Rating: 4
Year: 1935
Genre: Crime
Read again? Maybe
"Killer" is the first of 12 shorts in Chandler's "Trouble is my Business" collection.
The story opens with Philip Marlowe (never named in the story--I'm naming him) in his apartment, interviewing a big man who has a problem. Tony Dravec wants Marlowe to warn off one H. H. Steiner, who's showing too much interest in Dravec's girl, Carmen. Marlowe takes the case and goes to Steiner's book shop, knowing the man's running a porn-for-rent gig in back.
He follows Steiner home and settles down in his car to watch for a while...and a girl shows up. Marlowe sneaks over to her car to scope out the license. Carmen Dravec. He sneaks back to his car.
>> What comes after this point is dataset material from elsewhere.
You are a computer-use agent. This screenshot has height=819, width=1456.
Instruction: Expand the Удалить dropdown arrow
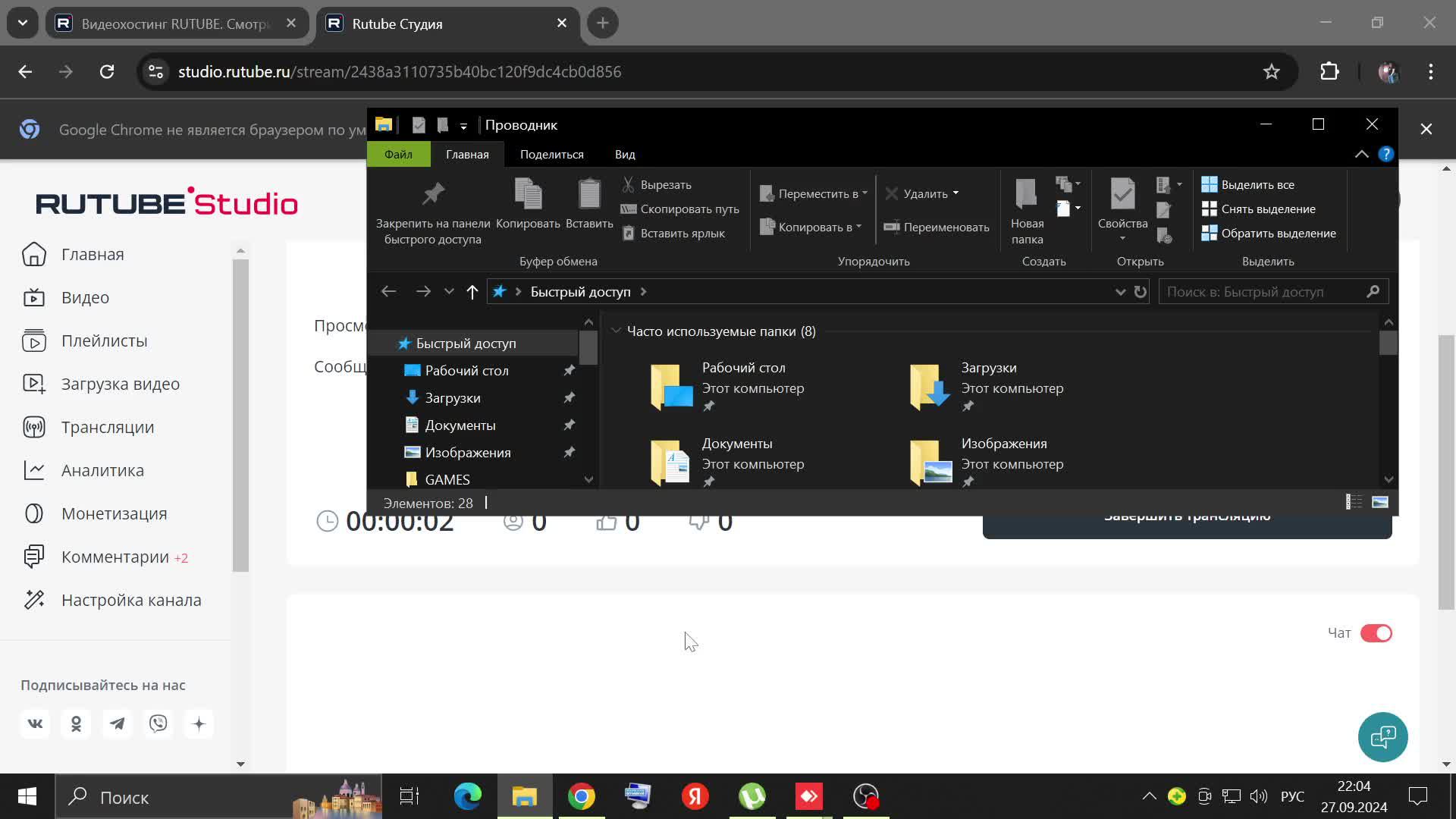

There's a bright flash and a scream! He runs to the house just in time to hear three gunshots and running footsteps out the back of Steiner's house. He breaks the lock on the front door and runs in. Carmen's sitting in a chair, naked and stoned. Steiner's lying on the floor with a fatal dose of lead poisoning.
It was at this point that I realized that "Killer" is a shorty version of Chandler's "The Big Sleep," right down to the stoned girl named "Carmen." Dravec's cheauffer turns up dead, someone tries to blackmail Dravec with naked pictures of Carmen. It reads like an alternate-universe version, given that I've read "Sleep" a couple of times and seen both the Bogart version and the pitiful 1978 Robert Mitchum remake. There's a gangster heavy with a business interest in Steiner's porn library, but he's not as friendly or smart as the gangster in "Big Sleep."
Not as snappy as "Big Sleep"--you can see Chandler's style, yes, but where are the amusing descriptions of people and situations? Call it a sort of proto-Marlowe story.
After I did this writeup, I did a little Google hunt and found my answers at Wikipedia. This short and "The Curtain" (the 3rd story in the collection) were used as the foundation for Chandler's novel "The Big Sleep."